EXERCISE PASSAGE Start Marker
One year, I made a point of hearing the shofar every morning—for the entire month! This experience had a tremendous impact on me, even until this very day. Imagine you hear the sound of an ambulance every day at the same time. Will it pierce your heart? Will the sirens cause you to tremble? Will it cause you to worry? Will this sound cause you to be thankful that you are okay? Will it make you think of your own health? Will it make you think of others and wish them well? Perhaps you will be reminded to be more responsible for your health and make new decisions so you can live better? When I heard the shofar, the blasts made me think of all of these things.
In Hebrew, the word shofar, which means “to repair,” consists of the three root letters shin, pay, and reish (ש.פ.ר). Coming from the same root, the word l’shaper means “to improve.” When I hear the shofar, I listen to my inner conscience leading me to assess what I can do better. The deeply penetrating and reflective sound of the shofar and the Hebrew meaning behind the word help me to improve myself, to grow better as a human being, to know what I want in life, and to know what my soul desires. I hear myself and my conscience better.
EXERCISE PASSAGE End Marker
MATERIAL SUPPLIED Start Marker
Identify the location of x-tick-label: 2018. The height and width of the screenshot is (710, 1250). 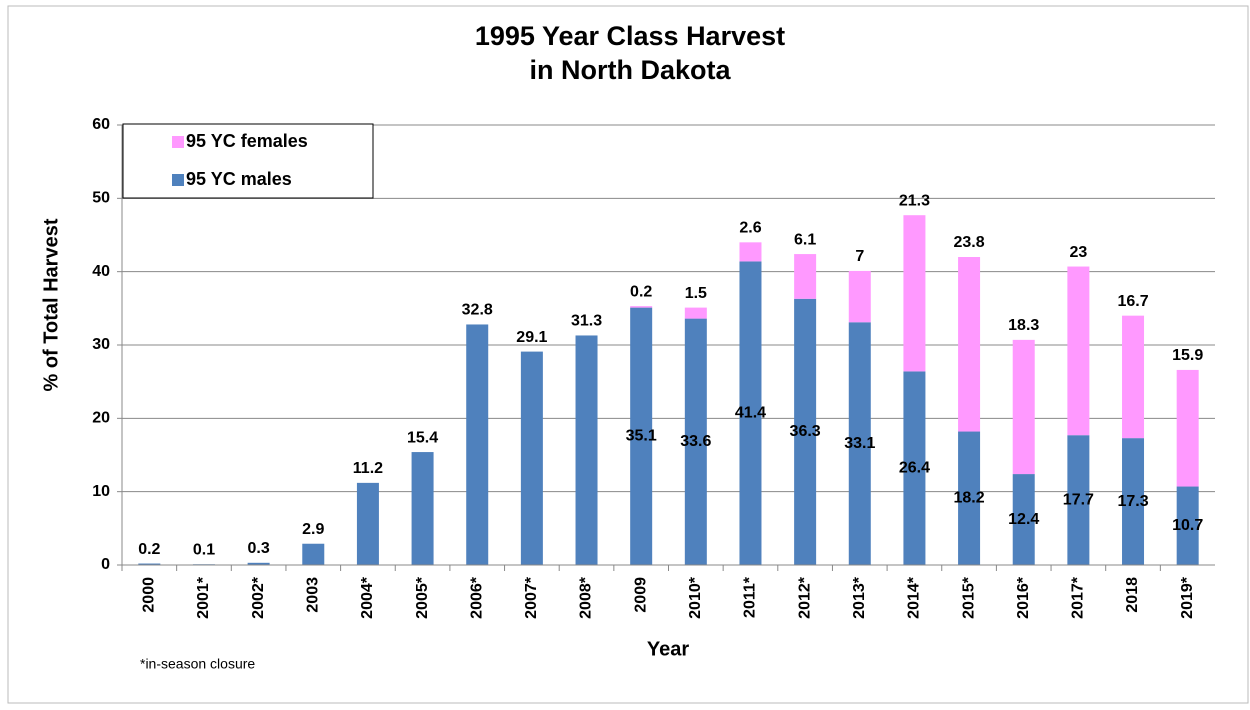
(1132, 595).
MATERIAL SUPPLIED End Marker
MATERIAL SUPPLIED Start Marker
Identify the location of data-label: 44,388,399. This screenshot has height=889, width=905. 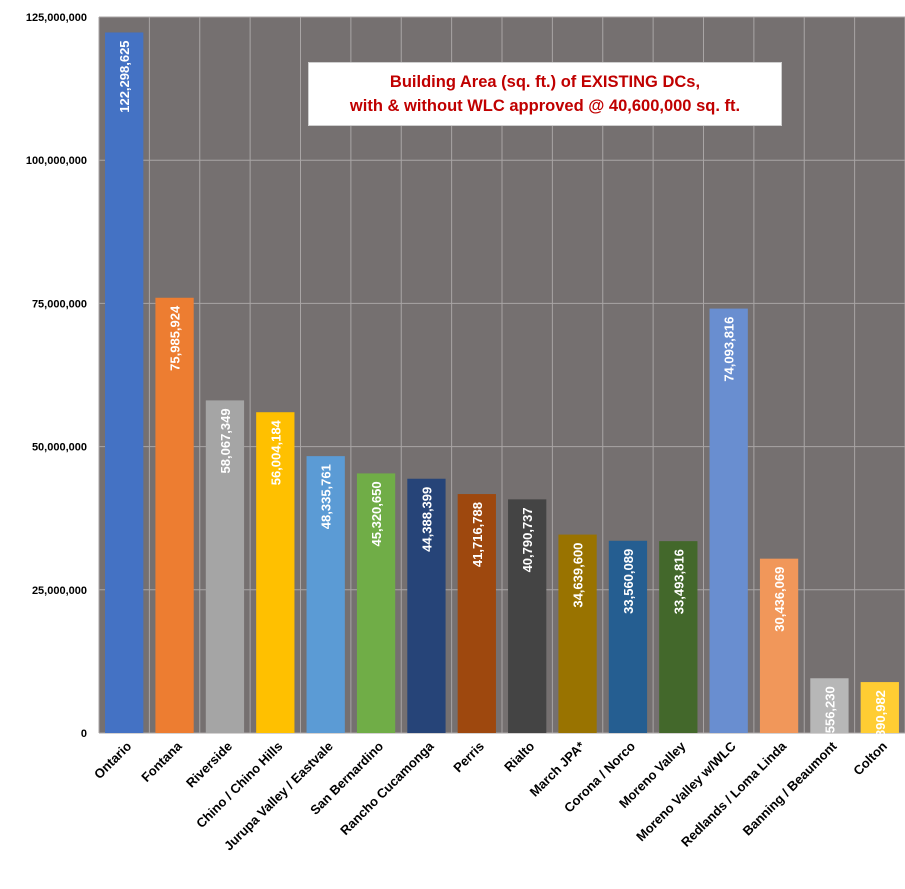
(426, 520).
MATERIAL SUPPLIED End Marker
■ PROBLEM A
In the shofar passage, what does the Hebrew word l'shaper mean?
■ PROBLEM B
Print the stretch of the shofar passage from "One year, I" through "of these things.".
■ PROBLEM C
Continue the shofar passage from where it stops.

■ WRITTEN ANSWER A
To improve.

■ WRITTEN ANSWER B
One year, I made a point of hearing the shofar every morning—for the entire month! This experience had a tremendous impact on me, even until this very day. Imagine you hear the sound of an ambulance every day at the same time. Will it pierce your heart? Will the sirens cause you to tremble? Will it cause you to worry? Will this sound cause you to be thankful that you are okay? Will it make you think of your own health? Will it make you think of others and wish them well? Perhaps you will be reminded to be more responsible for your health and make new decisions so you can live better? When I heard the shofar, the blasts made me think of all of these things.

■ WRITTEN ANSWER C
This is the message the shofar conveys to me. For forty days—from the first day of Elul leading up to Yom Kippur—I think about refining my character and filling my life with more goodness. Here are a couple of questions to ponder; For the next week, either in the morning or at night, take
a few minutes to reflect on what happened in the past twenty-four hours that was good. Marvel at the goodness. Congratulate yourself for the good you have brought into the world. How did this goodness make you and others around you feel? What in life is an “alarm clock” for you? What do you do to re-evaluate your course of action? What keeps you on your toes to be the best that you can be?
May we be more aware of that which makes us better and stronger, and may we celebrate life by being present as we step through our lives.